Written instruction>
Name every user who posts in the archery forum thread below, listing each username only once.

Source excerpt>
○ ○ ○ ○
# Need Help



## Watz_Hunt (Oct 11, 2009)

OK so I have an alpine frontier compound bow, with EVERYTHING stock from when I bought it Except the bow sling which I added. I pull 60lb 31in draw. I am having trouble with stabilization and was wondering if I should upgrade things on my bow to make it that much better. It is an entry level bow since I do not know much about things when it comes to archery (but I am learning quickly). I will post some pics for you to see what I am working with. Thanks in advance.


----------



## asa1485 (Jan 16, 2008)

Nothing wrong with that setup at all. I would go with a different stabilizer though. People have gotten away from what they are meant to do, stabilize. I would go with a 6 or 8 inch Smooth Stability. Nothing else works wuite like it. Very simple in design and performance.

www.smoothstability.com

Also have seen two for sale in the classifieds.


----------



## Watz_Hunt (Oct 11, 2009)

OK great thanks for the info..... this is what I am looking for with info. Anything else that would help out aside from buying another bow? :beer:


----------



## bowhunterprime (Jan 28, 2009)

Everything looks good in your pictures. What exactly do you mean when you say "stabilization"? Do you mean you have a hard time keeping your pin on the target or do you mean that you jump a little on the shot or what? Do you take the quiver off your bow when you are shooting? If not then that will probably be pulling your shots to the right. You might want to consider buying a stick-on bubble level to put on the bottom of your sight arpeture to help you see if your holding your bow level when you are aiming. Hope this helps! -Chris


----------



## Watz_Hunt (Oct 11, 2009)

By stabilization I mean i have a hard time keeping the pin exactly where I want to shoot.

While shooting I keep the quiver on with arrows in it and have adjusted to center while its on there.

What do you mean by stick on bubble level? Is there recommendations where to pick one up?


----------



## jg0416 (Feb 12, 2008)

It is a level inside your sight so you can see it while aiming.I have noticed when i stop shooting for a while i don't hold on target as well but after a few rounds I am solid again. normally something is not right in my form or i am not shooting with a loose hand.


----------



## Watz_Hunt (Oct 11, 2009)

So where can these levels be found for purchase?


----------



## RonnieB54 (Jun 15, 2009)

I would try a Smooth Stability Stabilizer. I bought a 8" for hunting and also have a 12" which I like better and also hunt with that. It helps stabilize your pins or should I say bow and you can hold pins on target better. Your groups will tighten up also. You can get a level at any bow shop or order one online. Do you practice with your quiver on? I take my quiver off when I am into tree stand, I don't like hitting my arrows on the stand and to me makes bow quieter.


----------



## Watz_Hunt (Oct 11, 2009)

I have heard quite a bit about the smoothe stability stabilizer....

You have no problem hunting with a 12in?

With the 12in do you use it in a stand or while stalking?


----------



## asa1485 (Jan 16, 2008)

Curious to why people get that impression. Your arrow sticks out farther than the stabilizer does. 

I have no problem using the 12 inch one.


----------



## BdaBuck (Feb 12, 2008)

*question*

You say your draw length is 31". How tall are you. I am 6'4". I thought my draw length was 31", but I am more stable with a shorter draw. Like 30", to 30.5". If you have good form, it should feel more consistent with a shorter draw length, pushing with bow arm upon release to be a little short with consistensy. Imo.


----------



## Watz_Hunt (Oct 11, 2009)

BdaBuck said:


> You say your draw length is 31". How tall are you. I am 6'4". I thought my draw length was 31", but I am more stable with a shorter draw. Like 30", to 30.5". If you have good form, it should feel more consistent with a shorter draw length, pushing with bow arm upon release to be a little short with consistensy. Imo.


I am 6'3 and when I got all setup with my bow by Gary at Riverside Archery in Mount Vernon, WA he measured me and told me thats what my long arms needed.


----------
○ ○ ○ ○
Dataset excerpt>
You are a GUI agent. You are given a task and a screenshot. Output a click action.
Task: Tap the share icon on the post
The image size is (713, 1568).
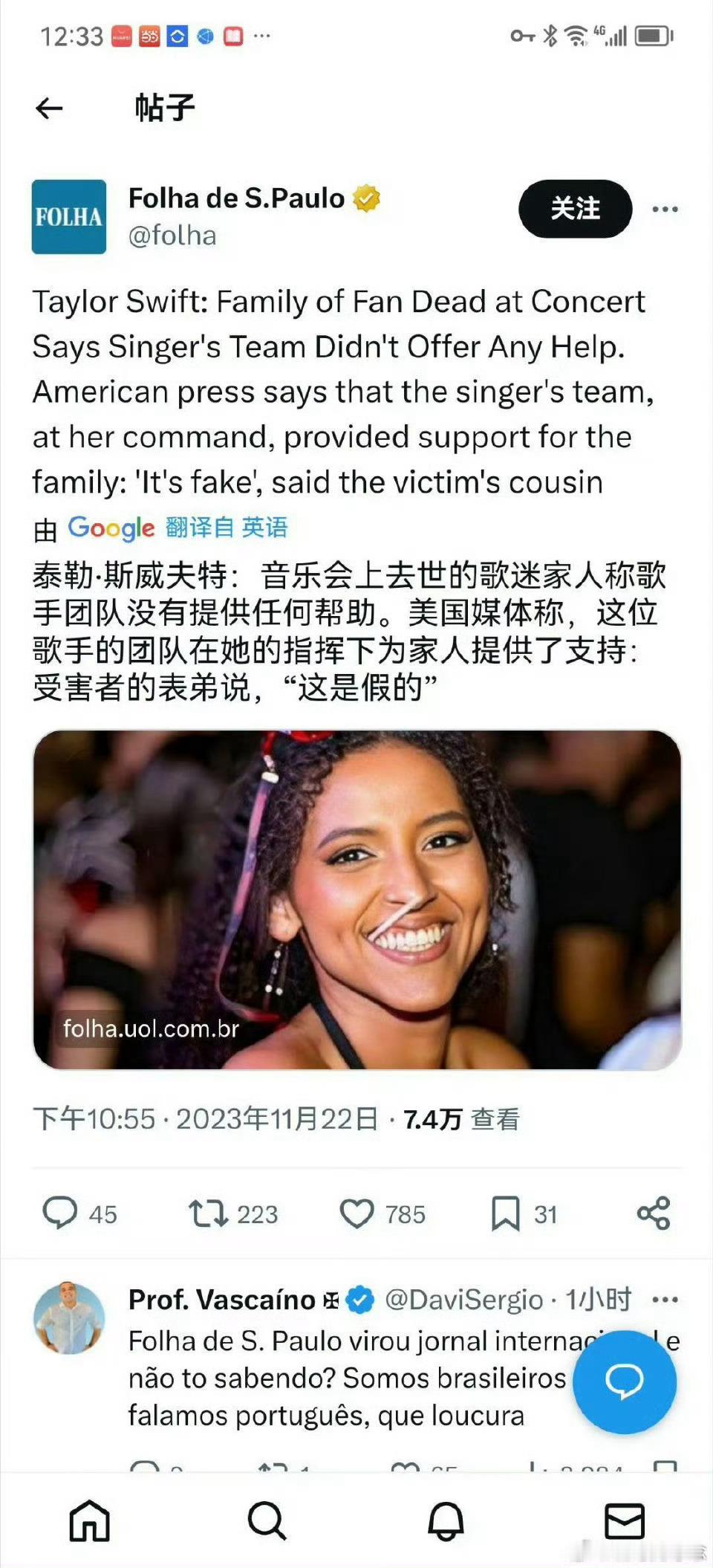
○ ○ ○ ○
The solution>
Watz_Hunt, asa1485, bowhunterprime, jg0416, RonnieB54, BdaBuck